Can you return every one of the items below word for word, with each line unchanged?

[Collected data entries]
-- BEGIN --

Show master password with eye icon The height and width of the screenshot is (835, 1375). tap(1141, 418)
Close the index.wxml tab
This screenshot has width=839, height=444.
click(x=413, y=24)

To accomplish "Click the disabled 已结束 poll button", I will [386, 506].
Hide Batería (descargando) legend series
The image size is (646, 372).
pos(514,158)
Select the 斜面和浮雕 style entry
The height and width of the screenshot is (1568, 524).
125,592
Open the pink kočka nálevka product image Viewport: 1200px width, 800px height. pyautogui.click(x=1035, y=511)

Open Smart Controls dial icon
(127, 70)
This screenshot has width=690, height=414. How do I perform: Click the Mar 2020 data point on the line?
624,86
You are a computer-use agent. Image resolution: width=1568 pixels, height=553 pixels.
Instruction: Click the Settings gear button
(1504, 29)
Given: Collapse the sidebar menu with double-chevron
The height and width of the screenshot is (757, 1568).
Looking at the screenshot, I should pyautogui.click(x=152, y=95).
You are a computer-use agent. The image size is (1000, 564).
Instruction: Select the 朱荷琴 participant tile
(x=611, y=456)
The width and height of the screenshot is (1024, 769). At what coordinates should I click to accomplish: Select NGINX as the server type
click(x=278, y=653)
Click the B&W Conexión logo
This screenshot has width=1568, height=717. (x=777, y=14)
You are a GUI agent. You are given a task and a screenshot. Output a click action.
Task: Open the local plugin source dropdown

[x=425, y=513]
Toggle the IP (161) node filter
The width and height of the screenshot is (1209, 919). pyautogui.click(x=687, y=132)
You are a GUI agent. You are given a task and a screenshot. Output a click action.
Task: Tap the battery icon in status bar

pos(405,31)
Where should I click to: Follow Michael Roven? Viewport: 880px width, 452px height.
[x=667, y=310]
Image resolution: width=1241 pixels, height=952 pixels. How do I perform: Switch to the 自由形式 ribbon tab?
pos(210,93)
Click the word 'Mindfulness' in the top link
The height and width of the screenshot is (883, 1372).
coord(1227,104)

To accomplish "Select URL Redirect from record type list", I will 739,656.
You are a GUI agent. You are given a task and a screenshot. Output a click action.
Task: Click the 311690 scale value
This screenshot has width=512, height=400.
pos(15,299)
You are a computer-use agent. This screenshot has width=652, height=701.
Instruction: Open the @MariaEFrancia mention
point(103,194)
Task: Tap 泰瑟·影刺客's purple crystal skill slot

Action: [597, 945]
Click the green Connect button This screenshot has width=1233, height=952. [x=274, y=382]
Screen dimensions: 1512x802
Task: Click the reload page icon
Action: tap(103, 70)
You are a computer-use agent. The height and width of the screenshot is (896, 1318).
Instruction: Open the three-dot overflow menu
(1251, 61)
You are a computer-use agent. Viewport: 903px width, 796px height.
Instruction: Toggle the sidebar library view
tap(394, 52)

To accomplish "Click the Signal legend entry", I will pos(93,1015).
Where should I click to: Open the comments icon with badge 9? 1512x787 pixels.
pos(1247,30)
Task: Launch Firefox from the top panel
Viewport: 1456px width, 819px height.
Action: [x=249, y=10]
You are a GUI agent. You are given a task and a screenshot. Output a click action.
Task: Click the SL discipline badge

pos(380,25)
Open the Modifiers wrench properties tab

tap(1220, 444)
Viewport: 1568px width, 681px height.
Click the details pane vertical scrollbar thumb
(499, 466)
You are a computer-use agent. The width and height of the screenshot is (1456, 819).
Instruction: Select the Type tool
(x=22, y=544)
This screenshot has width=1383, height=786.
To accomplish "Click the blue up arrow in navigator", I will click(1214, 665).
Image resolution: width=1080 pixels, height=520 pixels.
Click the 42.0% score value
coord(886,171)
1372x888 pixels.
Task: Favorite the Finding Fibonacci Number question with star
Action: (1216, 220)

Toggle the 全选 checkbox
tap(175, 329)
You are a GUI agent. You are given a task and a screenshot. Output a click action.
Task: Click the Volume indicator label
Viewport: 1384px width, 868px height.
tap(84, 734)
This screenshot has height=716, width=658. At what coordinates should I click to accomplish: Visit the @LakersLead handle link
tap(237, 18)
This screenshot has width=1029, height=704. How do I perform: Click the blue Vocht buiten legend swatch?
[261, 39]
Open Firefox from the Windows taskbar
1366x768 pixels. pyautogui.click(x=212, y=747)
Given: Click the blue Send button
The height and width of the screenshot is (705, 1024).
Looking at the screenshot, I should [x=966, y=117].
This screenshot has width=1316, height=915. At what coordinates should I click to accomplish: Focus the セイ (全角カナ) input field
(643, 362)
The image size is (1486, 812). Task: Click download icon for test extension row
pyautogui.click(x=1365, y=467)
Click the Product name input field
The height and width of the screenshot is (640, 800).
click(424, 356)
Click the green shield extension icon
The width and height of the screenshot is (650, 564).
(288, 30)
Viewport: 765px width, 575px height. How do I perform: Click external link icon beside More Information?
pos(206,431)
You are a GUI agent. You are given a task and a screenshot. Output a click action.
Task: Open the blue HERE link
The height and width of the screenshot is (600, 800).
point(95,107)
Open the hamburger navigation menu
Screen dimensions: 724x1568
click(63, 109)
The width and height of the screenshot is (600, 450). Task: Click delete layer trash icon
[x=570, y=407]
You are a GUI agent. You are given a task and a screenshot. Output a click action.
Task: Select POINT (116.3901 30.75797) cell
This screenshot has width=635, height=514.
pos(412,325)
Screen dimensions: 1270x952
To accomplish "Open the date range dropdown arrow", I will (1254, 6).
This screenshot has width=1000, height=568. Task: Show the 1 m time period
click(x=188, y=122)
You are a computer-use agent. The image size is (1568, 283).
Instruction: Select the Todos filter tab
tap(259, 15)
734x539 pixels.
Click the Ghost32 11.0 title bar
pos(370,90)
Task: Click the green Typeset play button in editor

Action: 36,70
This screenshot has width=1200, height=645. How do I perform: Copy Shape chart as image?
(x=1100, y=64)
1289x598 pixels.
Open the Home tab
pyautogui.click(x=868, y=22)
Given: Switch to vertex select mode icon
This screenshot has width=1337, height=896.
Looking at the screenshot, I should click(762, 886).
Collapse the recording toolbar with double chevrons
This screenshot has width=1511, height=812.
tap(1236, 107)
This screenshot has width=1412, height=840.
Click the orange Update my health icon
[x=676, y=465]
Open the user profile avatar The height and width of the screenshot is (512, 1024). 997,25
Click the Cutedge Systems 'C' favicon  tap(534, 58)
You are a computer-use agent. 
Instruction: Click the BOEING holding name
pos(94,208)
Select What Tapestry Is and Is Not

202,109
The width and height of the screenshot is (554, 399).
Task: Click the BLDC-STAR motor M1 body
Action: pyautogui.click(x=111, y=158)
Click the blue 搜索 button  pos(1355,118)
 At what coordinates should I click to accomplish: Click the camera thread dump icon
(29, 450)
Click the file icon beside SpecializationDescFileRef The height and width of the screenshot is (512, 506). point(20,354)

-- END --

§ WRITTEN ANSWER:
Show master password with eye icon The height and width of the screenshot is (835, 1375). tap(1141, 418)
Close the index.wxml tab
This screenshot has width=839, height=444.
click(x=413, y=24)

To accomplish "Click the disabled 已结束 poll button", I will [386, 506].
Hide Batería (descargando) legend series
The image size is (646, 372).
pos(514,158)
Select the 斜面和浮雕 style entry
The height and width of the screenshot is (1568, 524).
125,592
Open the pink kočka nálevka product image Viewport: 1200px width, 800px height. pyautogui.click(x=1035, y=511)

Open Smart Controls dial icon
(127, 70)
This screenshot has width=690, height=414. How do I perform: Click the Mar 2020 data point on the line?
624,86
You are a computer-use agent. Image resolution: width=1568 pixels, height=553 pixels.
Instruction: Click the Settings gear button
(1504, 29)
Given: Collapse the sidebar menu with double-chevron
The height and width of the screenshot is (757, 1568).
Looking at the screenshot, I should pyautogui.click(x=152, y=95).
You are a computer-use agent. The image size is (1000, 564).
Instruction: Select the 朱荷琴 participant tile
(x=611, y=456)
The width and height of the screenshot is (1024, 769). At what coordinates should I click to accomplish: Select NGINX as the server type
click(x=278, y=653)
Click the B&W Conexión logo
This screenshot has width=1568, height=717. (x=777, y=14)
You are a GUI agent. You are given a task and a screenshot. Output a click action.
Task: Open the local plugin source dropdown

[x=425, y=513]
Toggle the IP (161) node filter
The width and height of the screenshot is (1209, 919). pyautogui.click(x=687, y=132)
You are a GUI agent. You are given a task and a screenshot. Output a click action.
Task: Tap the battery icon in status bar

pos(405,31)
Where should I click to: Follow Michael Roven? Viewport: 880px width, 452px height.
[x=667, y=310]
Image resolution: width=1241 pixels, height=952 pixels. How do I perform: Switch to the 自由形式 ribbon tab?
pos(210,93)
Click the word 'Mindfulness' in the top link
The height and width of the screenshot is (883, 1372).
coord(1227,104)

To accomplish "Select URL Redirect from record type list", I will 739,656.
You are a GUI agent. You are given a task and a screenshot. Output a click action.
Task: Click the 311690 scale value
This screenshot has width=512, height=400.
pos(15,299)
You are a computer-use agent. This screenshot has width=652, height=701.
Instruction: Open the @MariaEFrancia mention
point(103,194)
Task: Tap 泰瑟·影刺客's purple crystal skill slot

Action: [597, 945]
Click the green Connect button This screenshot has width=1233, height=952. [x=274, y=382]
Screen dimensions: 1512x802
Task: Click the reload page icon
Action: tap(103, 70)
You are a computer-use agent. The height and width of the screenshot is (896, 1318).
Instruction: Open the three-dot overflow menu
(1251, 61)
You are a computer-use agent. Viewport: 903px width, 796px height.
Instruction: Toggle the sidebar library view
tap(394, 52)

To accomplish "Click the Signal legend entry", I will pos(93,1015).
Where should I click to: Open the comments icon with badge 9? 1512x787 pixels.
pos(1247,30)
Task: Launch Firefox from the top panel
Viewport: 1456px width, 819px height.
Action: [x=249, y=10]
You are a GUI agent. You are given a task and a screenshot. Output a click action.
Task: Click the SL discipline badge

pos(380,25)
Open the Modifiers wrench properties tab

tap(1220, 444)
Viewport: 1568px width, 681px height.
Click the details pane vertical scrollbar thumb
(499, 466)
You are a computer-use agent. The width and height of the screenshot is (1456, 819).
Instruction: Select the Type tool
(x=22, y=544)
This screenshot has width=1383, height=786.
To accomplish "Click the blue up arrow in navigator", I will click(1214, 665).
Image resolution: width=1080 pixels, height=520 pixels.
Click the 42.0% score value
coord(886,171)
1372x888 pixels.
Task: Favorite the Finding Fibonacci Number question with star
Action: (1216, 220)

Toggle the 全选 checkbox
tap(175, 329)
You are a GUI agent. You are given a task and a screenshot. Output a click action.
Task: Click the Volume indicator label
Viewport: 1384px width, 868px height.
tap(84, 734)
This screenshot has height=716, width=658. At what coordinates should I click to accomplish: Visit the @LakersLead handle link
tap(237, 18)
This screenshot has width=1029, height=704. How do I perform: Click the blue Vocht buiten legend swatch?
[261, 39]
Open Firefox from the Windows taskbar
1366x768 pixels. pyautogui.click(x=212, y=747)
Given: Click the blue Send button
The height and width of the screenshot is (705, 1024).
Looking at the screenshot, I should [x=966, y=117].
This screenshot has width=1316, height=915. At what coordinates should I click to accomplish: Focus the セイ (全角カナ) input field
(643, 362)
The image size is (1486, 812). Task: Click download icon for test extension row
pyautogui.click(x=1365, y=467)
Click the Product name input field
The height and width of the screenshot is (640, 800).
click(424, 356)
Click the green shield extension icon
The width and height of the screenshot is (650, 564).
(288, 30)
Viewport: 765px width, 575px height. How do I perform: Click external link icon beside More Information?
pos(206,431)
You are a GUI agent. You are given a task and a screenshot. Output a click action.
Task: Open the blue HERE link
The height and width of the screenshot is (600, 800).
point(95,107)
Open the hamburger navigation menu
Screen dimensions: 724x1568
click(63, 109)
The width and height of the screenshot is (600, 450). Task: Click delete layer trash icon
[x=570, y=407]
You are a GUI agent. You are given a task and a screenshot. Output a click action.
Task: Select POINT (116.3901 30.75797) cell
This screenshot has width=635, height=514.
pos(412,325)
Screen dimensions: 1270x952
To accomplish "Open the date range dropdown arrow", I will (1254, 6).
This screenshot has width=1000, height=568. Task: Show the 1 m time period
click(x=188, y=122)
You are a computer-use agent. The image size is (1568, 283).
Instruction: Select the Todos filter tab
tap(259, 15)
734x539 pixels.
Click the Ghost32 11.0 title bar
pos(370,90)
Task: Click the green Typeset play button in editor

Action: 36,70
This screenshot has width=1200, height=645. How do I perform: Copy Shape chart as image?
(x=1100, y=64)
1289x598 pixels.
Open the Home tab
pyautogui.click(x=868, y=22)
Given: Switch to vertex select mode icon
This screenshot has width=1337, height=896.
Looking at the screenshot, I should click(762, 886).
Collapse the recording toolbar with double chevrons
This screenshot has width=1511, height=812.
tap(1236, 107)
This screenshot has width=1412, height=840.
Click the orange Update my health icon
[x=676, y=465]
Open the user profile avatar The height and width of the screenshot is (512, 1024). 997,25
Click the Cutedge Systems 'C' favicon  tap(534, 58)
You are a computer-use agent. 
Instruction: Click the BOEING holding name
pos(94,208)
Select What Tapestry Is and Is Not

202,109
The width and height of the screenshot is (554, 399).
Task: Click the BLDC-STAR motor M1 body
Action: pyautogui.click(x=111, y=158)
Click the blue 搜索 button  pos(1355,118)
 At what coordinates should I click to accomplish: Click the camera thread dump icon
(29, 450)
Click the file icon beside SpecializationDescFileRef The height and width of the screenshot is (512, 506). point(20,354)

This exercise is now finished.